Dataset:
⟨
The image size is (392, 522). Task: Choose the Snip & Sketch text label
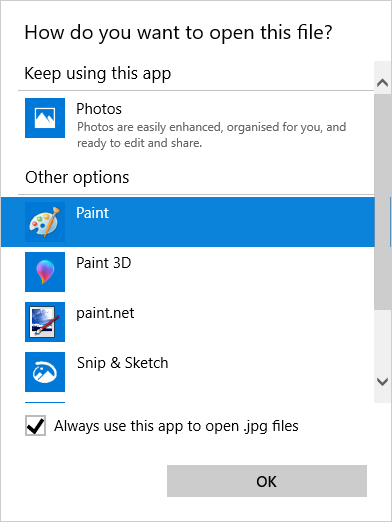click(x=123, y=363)
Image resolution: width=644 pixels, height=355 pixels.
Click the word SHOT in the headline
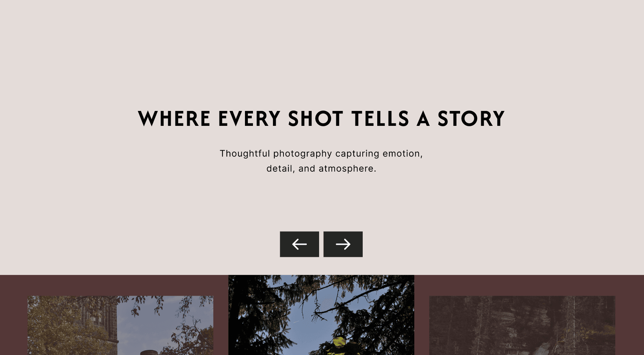(x=315, y=119)
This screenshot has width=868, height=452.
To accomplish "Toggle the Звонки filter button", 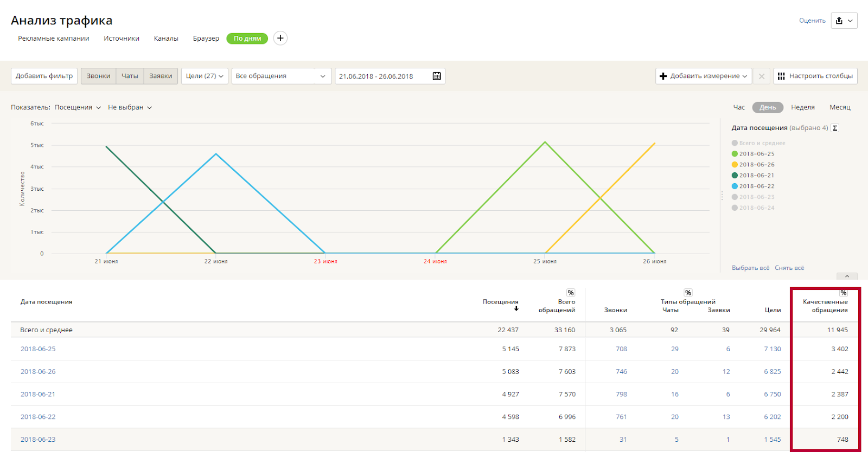I will coord(98,76).
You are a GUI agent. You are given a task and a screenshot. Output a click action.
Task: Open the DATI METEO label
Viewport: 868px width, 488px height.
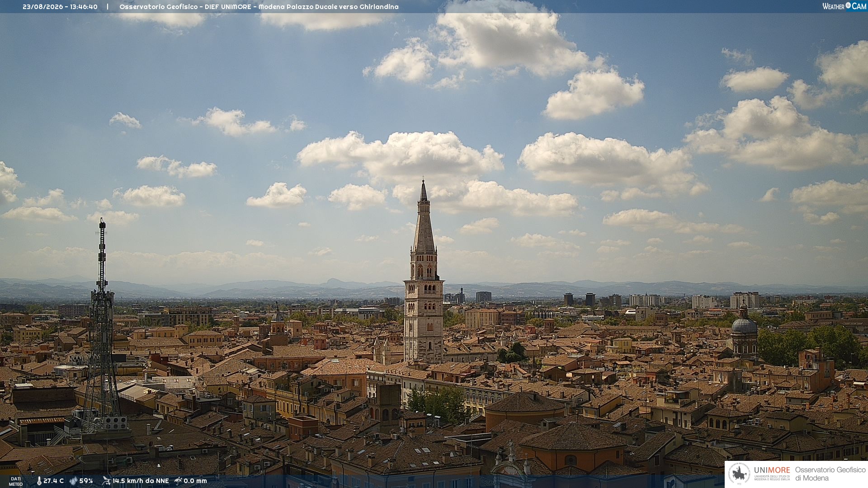(x=16, y=481)
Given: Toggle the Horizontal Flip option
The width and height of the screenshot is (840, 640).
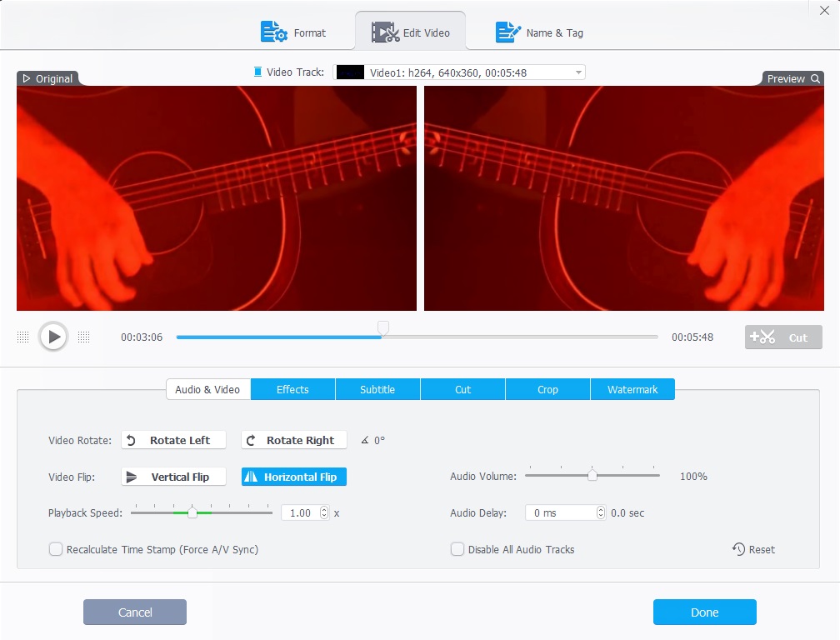Looking at the screenshot, I should (x=293, y=476).
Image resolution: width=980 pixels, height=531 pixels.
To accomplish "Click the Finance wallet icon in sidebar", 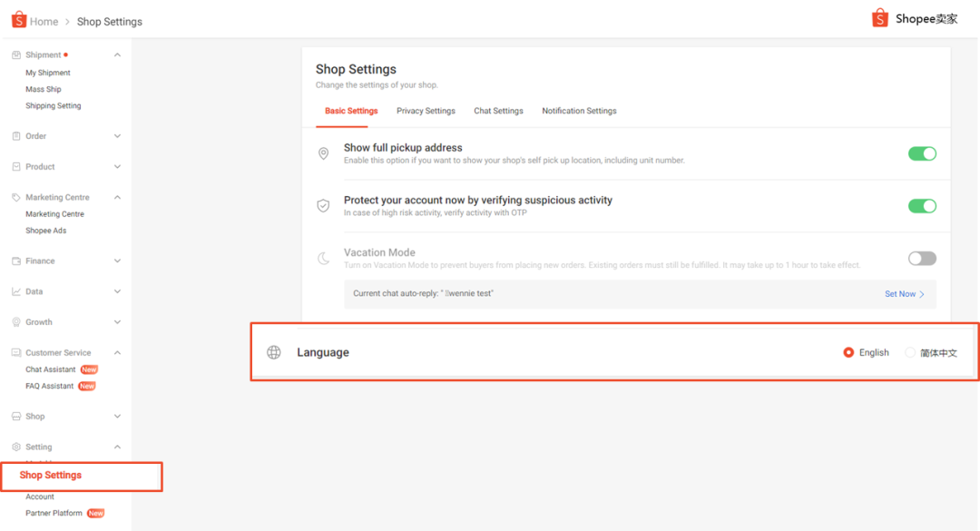I will tap(16, 261).
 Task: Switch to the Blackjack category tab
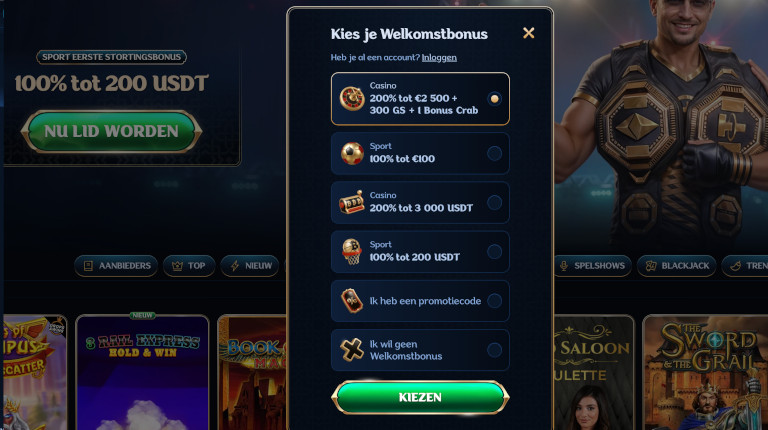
⟩
Aim of the task:
Which lines in the records above contain the string "pixels"? Copy them.

Written response:
Image resolution: width=644 pixels, height=355 pixels.
Image resolution: width=980 pixels, height=531 pixels.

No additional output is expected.